«Jesús propuso esta parábola: «Un hombre tenía dos hijos. El menor dijo a su padre: ‘Dame la parte de la propiedad que me corresponde’. Y el padre les repartió la herencia. Pocos días después el hijo menor reunió todo lo que tenía, partió a un país lejano y allí malgastó su dinero en una vida desordenada. Cuando lo había gastado todo, sobrevino en aquella región una gran escasez y él empezó a pasar necesidad. Se puso entonces al servicio de un habitante de aquel lugar, quien lo envió a sus campos a cuidar animales. Y hubiera deseado llenar su estómago con la comida de los chanchos, pero no se lo permitían. Recapacitando entonces, pensó: ‘¡Cuántos trabajadores de mi padre tienen pan de sobra, y yo aquí me muero de hambre! Me pondré en camino hacia mi padre y le diré: – Padre, pequé contra Dios y contra ti; ya no merezco llamarme hijo tuyo: trátame como a uno de tus jornaleros’. Partió, pues, de vuelta donde estaba su padre. Cuando estaba todavía lejos, su padre lo reconoció y se conmovió, corrió a echarse a su cuello y lo abrazó. Entonces el hijo le habló: ‘Padre, pequé contra Dios y contra ti; ya no merezco llamarme hijo tuyo’. Pero el padre dijo a sus servidores: ‘En seguida, traigan la mejor ropa y vístanlo, pónganle un anillo en el dedo y sandalias en los pies. Traigan el ternero más gordo y mátenlo; comamos y alegrémonos, porque este hijo mío estaba muerto y ha vuelto a la vida, lo había perdido y lo he encontrado’»» (Lucas. 15, 11-32).
Ésta es sin duda una de las páginas más bellas y consoladoras de la Biblia, que refleja el inmenso amor y misericordia de Dios hacia el hombre pecador.
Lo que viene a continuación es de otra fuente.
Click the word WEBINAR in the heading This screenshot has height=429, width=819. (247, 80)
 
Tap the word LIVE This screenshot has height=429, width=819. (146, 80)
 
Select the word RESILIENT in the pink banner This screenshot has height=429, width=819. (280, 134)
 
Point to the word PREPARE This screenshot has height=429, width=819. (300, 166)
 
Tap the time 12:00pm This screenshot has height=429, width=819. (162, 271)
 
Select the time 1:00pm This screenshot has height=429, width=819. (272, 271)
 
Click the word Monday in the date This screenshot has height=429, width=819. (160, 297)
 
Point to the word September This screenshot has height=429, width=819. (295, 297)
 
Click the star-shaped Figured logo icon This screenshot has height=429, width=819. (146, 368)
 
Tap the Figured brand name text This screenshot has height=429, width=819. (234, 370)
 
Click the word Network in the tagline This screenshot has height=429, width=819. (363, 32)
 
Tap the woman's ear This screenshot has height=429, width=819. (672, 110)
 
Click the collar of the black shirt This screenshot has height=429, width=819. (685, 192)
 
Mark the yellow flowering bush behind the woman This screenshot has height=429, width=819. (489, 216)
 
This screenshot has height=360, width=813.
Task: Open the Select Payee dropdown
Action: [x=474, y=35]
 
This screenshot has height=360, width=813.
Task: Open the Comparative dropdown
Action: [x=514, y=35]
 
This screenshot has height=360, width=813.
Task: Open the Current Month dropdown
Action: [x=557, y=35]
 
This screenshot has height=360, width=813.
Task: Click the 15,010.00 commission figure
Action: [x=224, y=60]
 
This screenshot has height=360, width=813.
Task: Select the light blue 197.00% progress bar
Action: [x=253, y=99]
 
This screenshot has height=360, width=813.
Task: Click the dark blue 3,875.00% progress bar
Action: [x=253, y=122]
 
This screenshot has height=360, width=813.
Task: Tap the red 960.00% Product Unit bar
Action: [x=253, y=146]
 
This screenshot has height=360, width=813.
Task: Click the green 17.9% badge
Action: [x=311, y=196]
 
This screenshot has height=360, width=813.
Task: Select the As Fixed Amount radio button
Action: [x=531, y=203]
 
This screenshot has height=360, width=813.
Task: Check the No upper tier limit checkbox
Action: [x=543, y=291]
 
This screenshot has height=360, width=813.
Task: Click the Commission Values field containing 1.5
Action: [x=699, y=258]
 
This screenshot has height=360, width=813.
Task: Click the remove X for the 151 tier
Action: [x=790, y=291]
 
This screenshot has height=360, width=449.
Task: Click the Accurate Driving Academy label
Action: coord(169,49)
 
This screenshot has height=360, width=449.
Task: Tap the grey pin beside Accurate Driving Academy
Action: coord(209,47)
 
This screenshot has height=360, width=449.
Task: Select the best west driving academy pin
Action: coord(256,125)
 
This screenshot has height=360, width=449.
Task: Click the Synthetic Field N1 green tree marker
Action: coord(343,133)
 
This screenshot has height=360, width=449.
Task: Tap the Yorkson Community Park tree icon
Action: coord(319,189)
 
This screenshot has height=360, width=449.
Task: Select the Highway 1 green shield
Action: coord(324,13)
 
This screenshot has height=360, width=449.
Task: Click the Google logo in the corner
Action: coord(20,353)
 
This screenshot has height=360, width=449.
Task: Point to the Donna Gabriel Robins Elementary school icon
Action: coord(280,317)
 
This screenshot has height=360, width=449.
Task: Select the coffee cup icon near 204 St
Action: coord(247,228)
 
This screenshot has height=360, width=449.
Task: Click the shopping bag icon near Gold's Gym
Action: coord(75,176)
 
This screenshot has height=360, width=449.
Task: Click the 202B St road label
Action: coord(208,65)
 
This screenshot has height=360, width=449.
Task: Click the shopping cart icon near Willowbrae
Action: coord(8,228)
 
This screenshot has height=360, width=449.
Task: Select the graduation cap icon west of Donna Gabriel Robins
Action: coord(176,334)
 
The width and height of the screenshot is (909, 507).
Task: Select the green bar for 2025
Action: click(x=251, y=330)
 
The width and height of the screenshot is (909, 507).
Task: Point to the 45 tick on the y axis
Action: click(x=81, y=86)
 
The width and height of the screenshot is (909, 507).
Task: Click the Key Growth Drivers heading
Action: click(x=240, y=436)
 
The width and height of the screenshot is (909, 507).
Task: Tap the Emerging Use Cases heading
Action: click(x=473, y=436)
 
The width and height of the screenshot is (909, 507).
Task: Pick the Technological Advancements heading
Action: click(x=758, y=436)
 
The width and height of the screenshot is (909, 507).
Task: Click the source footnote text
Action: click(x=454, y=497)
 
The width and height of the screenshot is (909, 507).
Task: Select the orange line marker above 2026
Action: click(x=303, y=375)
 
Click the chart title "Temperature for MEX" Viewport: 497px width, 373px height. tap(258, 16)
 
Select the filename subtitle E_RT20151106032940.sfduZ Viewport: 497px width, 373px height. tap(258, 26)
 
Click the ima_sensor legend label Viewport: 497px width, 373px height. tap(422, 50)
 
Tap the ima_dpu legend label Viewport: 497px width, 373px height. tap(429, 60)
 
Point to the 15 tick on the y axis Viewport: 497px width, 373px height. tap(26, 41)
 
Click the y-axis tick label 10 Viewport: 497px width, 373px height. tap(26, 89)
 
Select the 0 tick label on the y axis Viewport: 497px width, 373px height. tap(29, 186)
Amor plasmado en el perdón sin límites y sin más condiciones que la de reconocer el pecado y volverse hacia Dios pidiéndole perdón sinceramente, convencidos de que ya no merecemos llamarnos hijos suyos.
Hemos de reconocer que en todos nosotros hay un hijo pródigo egoísta, que abandona fácilmente a su verdadero Padre Dios y su hogar, para malgastar con abuso los bienes que nos ha dado: vida, salud, tiempo, inteligencia, libertad, capacidad de amar, cuerpo, bienes, naturaleza…
Pero Dios, ante la ofensa, no reacciona con desprecio, enojo, venganza, desconfianza, condena, enemistad… Dios reacciona con amor, acogida, misericordia y perdón. Solo un Dios omnipotente e infinitamente misericordioso puede obrar así.
Sin embargo, quien no reconoce su pecado ante Dios, se cierra al perdón. Y también se hace incapaz de perdón quien no perdona las ofensas recibidas de su prójimo. “Si ustedes no perdonan, tampoco serán perdonados” (Mt. 6, 14-15).
Pero el hombre no solo es pecador, sino también víctima del pecado. A Jesús le dolían y le duelen los pecadores, y por eso se mezclaba –y se mezcla hoy- con los pecadores, no para aprobar su pecado, sino para arrancarlos del pecado. Y se entrega por los pecadores.
Como el padre del hijo pródigo exulta de gozo al recuperar a su hijo vivo, y organiza una gran fiesta, así se goza Dios cuando un pecador, hijo suyo, vuelve a él arrepentido. Jesús mismo lo declara: “Hay más fiesta en el cielo por un pecador que se convierte, que por noventa y nueve que no necesitan conversión” (Lc. 15,10).
Dios nos ama tanto como verdaderos hijos suyos que somos, y le duele inmensamente que no regresemos a él, nos perdamos y lo perdamos para siempre. Alegremos el corazón de Dios nuestro Padre y démosle motivos de fiesta, cuando le hemos dado motivo de tristeza con el pecado, que es volverle la espalda y abandonarlo.